▶ **DATASET EXCERPTS**:
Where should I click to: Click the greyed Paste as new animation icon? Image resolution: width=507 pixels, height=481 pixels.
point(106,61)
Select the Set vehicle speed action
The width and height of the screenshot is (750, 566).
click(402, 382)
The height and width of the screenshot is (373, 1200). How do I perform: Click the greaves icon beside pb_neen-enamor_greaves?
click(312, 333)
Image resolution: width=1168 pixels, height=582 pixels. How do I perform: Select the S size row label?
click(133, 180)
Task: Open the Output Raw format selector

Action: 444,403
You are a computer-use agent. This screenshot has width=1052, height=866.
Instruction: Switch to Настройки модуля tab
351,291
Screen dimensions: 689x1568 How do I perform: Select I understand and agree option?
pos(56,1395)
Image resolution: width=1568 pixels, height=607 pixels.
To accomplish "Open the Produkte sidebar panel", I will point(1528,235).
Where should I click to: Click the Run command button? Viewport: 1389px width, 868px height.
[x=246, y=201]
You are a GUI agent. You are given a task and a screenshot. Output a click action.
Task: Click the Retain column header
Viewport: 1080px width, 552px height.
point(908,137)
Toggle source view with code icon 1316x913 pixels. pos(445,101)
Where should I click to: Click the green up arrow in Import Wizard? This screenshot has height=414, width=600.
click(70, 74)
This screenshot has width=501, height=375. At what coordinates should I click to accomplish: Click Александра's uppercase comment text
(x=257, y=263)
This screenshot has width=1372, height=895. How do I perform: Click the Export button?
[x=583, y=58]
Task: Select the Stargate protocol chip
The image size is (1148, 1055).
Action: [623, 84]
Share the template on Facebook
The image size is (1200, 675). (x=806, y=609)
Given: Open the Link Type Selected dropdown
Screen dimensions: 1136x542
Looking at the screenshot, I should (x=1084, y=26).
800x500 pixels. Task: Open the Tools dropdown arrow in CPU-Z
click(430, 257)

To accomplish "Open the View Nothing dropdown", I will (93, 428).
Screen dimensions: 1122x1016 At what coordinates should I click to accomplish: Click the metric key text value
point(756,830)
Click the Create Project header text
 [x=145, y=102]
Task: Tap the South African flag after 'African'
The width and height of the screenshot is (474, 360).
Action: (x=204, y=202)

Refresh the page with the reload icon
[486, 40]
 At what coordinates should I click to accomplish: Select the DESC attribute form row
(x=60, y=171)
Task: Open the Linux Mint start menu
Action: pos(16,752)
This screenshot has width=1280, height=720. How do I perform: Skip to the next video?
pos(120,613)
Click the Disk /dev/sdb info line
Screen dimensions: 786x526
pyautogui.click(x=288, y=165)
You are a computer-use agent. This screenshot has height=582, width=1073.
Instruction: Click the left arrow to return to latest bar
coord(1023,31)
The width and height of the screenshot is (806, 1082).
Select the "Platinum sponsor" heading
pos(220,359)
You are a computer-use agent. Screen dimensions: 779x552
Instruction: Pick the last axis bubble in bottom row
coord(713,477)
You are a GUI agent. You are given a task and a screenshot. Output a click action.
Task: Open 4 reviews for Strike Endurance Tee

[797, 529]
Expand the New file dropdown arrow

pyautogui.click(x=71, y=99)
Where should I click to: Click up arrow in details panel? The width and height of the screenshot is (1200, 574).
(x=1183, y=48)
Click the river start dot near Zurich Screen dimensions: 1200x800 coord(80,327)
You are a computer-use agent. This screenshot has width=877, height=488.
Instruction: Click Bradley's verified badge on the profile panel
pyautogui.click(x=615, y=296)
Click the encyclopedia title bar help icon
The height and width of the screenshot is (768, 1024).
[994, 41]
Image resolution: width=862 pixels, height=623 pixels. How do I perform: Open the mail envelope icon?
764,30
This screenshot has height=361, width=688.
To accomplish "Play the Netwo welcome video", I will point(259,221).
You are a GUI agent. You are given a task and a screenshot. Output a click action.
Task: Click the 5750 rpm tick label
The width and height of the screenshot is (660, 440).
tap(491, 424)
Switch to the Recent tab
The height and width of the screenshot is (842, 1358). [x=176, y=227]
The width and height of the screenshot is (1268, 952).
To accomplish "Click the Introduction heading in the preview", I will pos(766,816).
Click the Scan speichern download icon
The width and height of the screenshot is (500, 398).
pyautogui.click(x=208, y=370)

▶ **WHAT IS ASKED**: Copy the records above from the line with "This screenshot has width=1280, height=720." to the line with "pyautogui.click(x=288, y=165)", changing "next video" to "previous video" and leaving everything else as it is.

▶ **EXERCISE RESULT**:
This screenshot has width=1280, height=720. How do I perform: Skip to the previous video?
pos(120,613)
Click the Disk /dev/sdb info line
Screen dimensions: 786x526
pyautogui.click(x=288, y=165)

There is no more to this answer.